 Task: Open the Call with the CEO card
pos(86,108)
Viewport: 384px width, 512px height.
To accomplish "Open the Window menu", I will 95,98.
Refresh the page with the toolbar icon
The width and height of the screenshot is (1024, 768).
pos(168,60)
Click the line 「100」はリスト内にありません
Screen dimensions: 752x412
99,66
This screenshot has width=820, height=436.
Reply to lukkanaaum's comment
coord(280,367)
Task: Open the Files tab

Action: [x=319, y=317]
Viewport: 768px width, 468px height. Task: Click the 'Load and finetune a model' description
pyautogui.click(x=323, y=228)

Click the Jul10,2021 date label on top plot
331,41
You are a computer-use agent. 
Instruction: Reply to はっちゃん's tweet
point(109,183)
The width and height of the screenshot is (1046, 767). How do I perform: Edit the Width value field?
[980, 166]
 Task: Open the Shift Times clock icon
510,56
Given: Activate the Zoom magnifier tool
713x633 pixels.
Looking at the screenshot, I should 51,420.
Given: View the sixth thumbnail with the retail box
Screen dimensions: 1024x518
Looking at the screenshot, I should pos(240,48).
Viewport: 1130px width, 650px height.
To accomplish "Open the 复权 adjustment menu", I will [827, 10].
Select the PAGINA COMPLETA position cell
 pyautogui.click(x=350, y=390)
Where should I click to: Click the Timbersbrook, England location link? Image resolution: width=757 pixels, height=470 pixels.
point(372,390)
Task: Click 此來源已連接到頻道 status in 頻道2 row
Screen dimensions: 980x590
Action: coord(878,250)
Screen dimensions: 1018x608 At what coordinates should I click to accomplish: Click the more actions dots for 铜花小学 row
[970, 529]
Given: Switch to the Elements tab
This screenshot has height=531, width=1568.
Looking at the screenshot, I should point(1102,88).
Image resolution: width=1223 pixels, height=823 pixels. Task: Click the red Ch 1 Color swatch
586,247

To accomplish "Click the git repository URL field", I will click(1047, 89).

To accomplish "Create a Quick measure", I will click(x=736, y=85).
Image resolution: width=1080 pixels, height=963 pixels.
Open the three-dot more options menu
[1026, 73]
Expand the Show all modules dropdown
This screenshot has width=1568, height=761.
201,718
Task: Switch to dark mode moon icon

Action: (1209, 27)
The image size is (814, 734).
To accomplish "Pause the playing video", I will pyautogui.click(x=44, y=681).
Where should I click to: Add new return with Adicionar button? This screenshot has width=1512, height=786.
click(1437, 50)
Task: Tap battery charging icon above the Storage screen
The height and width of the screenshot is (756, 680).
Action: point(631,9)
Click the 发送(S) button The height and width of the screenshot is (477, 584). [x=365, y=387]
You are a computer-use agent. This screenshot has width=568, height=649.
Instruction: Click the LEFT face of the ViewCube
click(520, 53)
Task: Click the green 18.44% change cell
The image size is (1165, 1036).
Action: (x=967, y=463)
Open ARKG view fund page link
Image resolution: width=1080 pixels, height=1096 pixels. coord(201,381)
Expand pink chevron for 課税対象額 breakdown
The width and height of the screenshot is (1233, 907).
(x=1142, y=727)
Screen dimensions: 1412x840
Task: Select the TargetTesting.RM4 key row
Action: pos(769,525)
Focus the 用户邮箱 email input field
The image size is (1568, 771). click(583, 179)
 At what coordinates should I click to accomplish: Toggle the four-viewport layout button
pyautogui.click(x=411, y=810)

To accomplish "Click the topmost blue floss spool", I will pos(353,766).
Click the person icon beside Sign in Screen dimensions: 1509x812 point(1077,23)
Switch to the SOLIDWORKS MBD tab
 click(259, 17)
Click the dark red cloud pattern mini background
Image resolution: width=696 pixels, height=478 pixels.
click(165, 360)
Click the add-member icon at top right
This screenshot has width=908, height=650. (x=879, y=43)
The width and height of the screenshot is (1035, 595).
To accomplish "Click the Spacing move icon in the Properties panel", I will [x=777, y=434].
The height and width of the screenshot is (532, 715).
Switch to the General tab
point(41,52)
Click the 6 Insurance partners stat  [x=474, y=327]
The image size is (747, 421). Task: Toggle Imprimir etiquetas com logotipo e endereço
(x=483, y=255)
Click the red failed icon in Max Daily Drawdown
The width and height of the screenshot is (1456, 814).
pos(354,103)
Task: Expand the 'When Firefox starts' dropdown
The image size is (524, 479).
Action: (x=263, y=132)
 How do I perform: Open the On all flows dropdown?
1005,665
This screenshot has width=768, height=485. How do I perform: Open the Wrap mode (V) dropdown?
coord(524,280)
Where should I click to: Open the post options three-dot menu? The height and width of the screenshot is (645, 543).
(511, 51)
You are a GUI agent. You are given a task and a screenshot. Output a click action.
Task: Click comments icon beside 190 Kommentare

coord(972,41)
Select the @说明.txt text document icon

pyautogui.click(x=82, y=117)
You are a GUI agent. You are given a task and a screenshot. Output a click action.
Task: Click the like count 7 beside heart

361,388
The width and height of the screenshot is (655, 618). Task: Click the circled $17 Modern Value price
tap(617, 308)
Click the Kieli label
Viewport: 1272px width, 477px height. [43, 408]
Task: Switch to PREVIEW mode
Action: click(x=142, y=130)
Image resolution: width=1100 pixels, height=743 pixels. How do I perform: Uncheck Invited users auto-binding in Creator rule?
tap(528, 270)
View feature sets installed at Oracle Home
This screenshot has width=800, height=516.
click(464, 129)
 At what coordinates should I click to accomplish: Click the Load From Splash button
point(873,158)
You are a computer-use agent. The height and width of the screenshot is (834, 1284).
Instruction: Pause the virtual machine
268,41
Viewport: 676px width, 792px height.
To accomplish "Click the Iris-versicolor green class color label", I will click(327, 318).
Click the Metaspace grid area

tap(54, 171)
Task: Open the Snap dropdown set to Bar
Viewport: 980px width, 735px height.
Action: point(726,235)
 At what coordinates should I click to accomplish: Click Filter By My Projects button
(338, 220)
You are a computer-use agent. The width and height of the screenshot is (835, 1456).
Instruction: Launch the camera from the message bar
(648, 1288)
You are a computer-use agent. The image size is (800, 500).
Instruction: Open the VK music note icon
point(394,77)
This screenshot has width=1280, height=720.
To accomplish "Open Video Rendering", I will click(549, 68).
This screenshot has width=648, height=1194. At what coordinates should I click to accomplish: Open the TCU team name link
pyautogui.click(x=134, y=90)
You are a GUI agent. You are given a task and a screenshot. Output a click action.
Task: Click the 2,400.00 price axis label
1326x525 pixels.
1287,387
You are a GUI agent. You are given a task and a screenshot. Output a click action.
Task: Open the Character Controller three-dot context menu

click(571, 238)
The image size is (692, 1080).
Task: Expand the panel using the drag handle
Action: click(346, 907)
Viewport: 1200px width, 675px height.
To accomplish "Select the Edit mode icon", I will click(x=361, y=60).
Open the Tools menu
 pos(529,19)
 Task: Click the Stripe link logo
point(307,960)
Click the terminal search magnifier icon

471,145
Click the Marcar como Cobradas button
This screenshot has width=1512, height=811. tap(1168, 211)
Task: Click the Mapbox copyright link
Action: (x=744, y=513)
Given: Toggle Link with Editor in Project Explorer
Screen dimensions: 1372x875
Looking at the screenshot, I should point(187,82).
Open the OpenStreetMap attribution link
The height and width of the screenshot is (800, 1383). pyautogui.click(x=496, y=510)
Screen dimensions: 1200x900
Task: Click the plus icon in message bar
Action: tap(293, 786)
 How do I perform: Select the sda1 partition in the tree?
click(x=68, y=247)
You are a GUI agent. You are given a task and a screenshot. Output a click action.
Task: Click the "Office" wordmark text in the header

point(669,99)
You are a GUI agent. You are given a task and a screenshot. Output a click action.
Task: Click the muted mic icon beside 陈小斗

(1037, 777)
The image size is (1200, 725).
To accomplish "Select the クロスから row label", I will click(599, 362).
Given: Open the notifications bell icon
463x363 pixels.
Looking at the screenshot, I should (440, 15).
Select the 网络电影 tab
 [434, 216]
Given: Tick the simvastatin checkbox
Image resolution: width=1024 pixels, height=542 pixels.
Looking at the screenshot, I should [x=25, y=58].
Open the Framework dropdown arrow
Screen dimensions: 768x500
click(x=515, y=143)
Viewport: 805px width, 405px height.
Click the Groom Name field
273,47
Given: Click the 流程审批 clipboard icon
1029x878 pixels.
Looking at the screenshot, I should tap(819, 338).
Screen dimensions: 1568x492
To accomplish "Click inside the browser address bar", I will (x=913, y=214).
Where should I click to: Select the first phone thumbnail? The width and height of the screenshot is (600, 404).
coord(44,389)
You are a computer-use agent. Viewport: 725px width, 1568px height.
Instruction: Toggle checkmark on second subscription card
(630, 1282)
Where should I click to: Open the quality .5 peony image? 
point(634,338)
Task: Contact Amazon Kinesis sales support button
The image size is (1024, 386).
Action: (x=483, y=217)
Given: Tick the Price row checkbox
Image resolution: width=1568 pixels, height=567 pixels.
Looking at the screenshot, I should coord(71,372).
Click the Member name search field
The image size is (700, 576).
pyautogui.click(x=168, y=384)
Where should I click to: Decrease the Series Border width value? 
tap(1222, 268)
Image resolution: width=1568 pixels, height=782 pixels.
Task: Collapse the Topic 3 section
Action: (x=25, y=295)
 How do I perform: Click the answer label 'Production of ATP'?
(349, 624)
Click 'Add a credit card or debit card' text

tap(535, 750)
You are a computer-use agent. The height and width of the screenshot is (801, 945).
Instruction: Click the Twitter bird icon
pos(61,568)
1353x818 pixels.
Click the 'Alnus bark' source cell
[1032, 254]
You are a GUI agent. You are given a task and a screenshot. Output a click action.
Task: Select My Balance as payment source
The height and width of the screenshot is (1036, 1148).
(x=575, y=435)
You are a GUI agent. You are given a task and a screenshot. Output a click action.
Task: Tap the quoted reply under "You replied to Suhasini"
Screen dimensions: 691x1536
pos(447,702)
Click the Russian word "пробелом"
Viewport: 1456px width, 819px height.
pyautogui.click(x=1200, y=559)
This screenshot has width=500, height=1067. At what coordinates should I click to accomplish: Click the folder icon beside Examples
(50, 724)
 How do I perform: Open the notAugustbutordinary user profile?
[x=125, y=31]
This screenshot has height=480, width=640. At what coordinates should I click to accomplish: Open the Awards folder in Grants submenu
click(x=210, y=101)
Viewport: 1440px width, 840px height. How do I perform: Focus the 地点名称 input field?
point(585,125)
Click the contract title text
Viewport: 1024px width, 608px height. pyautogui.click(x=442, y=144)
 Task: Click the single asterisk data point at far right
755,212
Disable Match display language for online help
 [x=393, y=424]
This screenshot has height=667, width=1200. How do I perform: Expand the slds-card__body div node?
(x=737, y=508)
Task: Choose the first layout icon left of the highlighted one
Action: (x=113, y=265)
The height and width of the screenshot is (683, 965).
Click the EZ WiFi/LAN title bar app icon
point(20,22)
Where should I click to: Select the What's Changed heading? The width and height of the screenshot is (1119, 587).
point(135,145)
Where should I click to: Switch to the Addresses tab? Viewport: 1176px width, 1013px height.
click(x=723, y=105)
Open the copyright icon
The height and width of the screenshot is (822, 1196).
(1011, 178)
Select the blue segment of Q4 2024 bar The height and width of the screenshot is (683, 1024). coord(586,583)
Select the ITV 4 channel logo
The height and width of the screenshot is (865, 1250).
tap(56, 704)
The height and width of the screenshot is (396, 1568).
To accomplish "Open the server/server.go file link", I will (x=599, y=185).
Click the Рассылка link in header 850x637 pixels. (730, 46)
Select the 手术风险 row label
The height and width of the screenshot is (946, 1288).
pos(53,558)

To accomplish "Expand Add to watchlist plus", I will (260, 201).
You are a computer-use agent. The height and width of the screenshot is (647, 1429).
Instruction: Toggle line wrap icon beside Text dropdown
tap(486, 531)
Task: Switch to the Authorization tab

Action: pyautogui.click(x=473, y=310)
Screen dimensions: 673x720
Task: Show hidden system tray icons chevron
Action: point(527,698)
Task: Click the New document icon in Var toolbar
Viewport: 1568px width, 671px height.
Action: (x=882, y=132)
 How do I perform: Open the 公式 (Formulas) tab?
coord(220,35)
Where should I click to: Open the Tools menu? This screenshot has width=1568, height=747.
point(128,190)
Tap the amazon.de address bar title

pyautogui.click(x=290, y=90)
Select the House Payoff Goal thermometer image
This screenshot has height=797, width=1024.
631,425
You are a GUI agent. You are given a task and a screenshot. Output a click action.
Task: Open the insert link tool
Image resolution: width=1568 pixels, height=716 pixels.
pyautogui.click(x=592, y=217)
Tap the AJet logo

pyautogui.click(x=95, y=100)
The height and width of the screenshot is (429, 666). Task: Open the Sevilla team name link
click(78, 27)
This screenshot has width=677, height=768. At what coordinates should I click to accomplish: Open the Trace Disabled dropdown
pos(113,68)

####

### [Required work]
All lines above from the one holding "463x363 pixels." to the one holding "Given: Tick the simvastatin checkbox", inclusive, are to be copied exactly; no other line is wanted.

### [Solution to the problem]
463x363 pixels.
Looking at the screenshot, I should (440, 15).
Select the 网络电影 tab
 [434, 216]
Given: Tick the simvastatin checkbox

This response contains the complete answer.